● **Given task**
Can you copy every line of the records below word for word, leaving the pictures out of your answer?

(Records of text and element pointing)
-------------------------

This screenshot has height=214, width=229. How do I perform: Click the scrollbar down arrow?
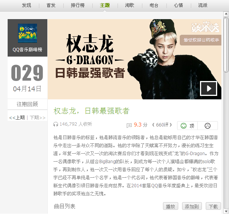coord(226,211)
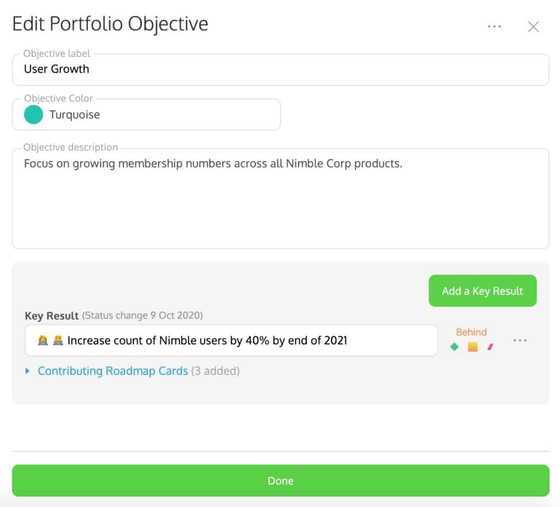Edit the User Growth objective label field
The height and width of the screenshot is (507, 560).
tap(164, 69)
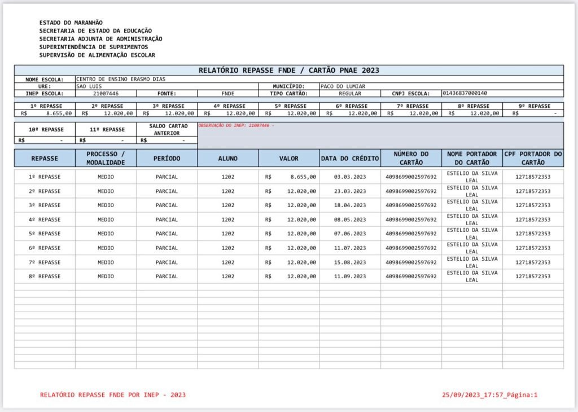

-------------------------

● **Completed task**
This screenshot has height=214, width=229. How do I perform: Click the scrollbar down arrow?
coord(226,211)
Edit the User Growth objective label field
The height and width of the screenshot is (507, 560).
tap(164, 69)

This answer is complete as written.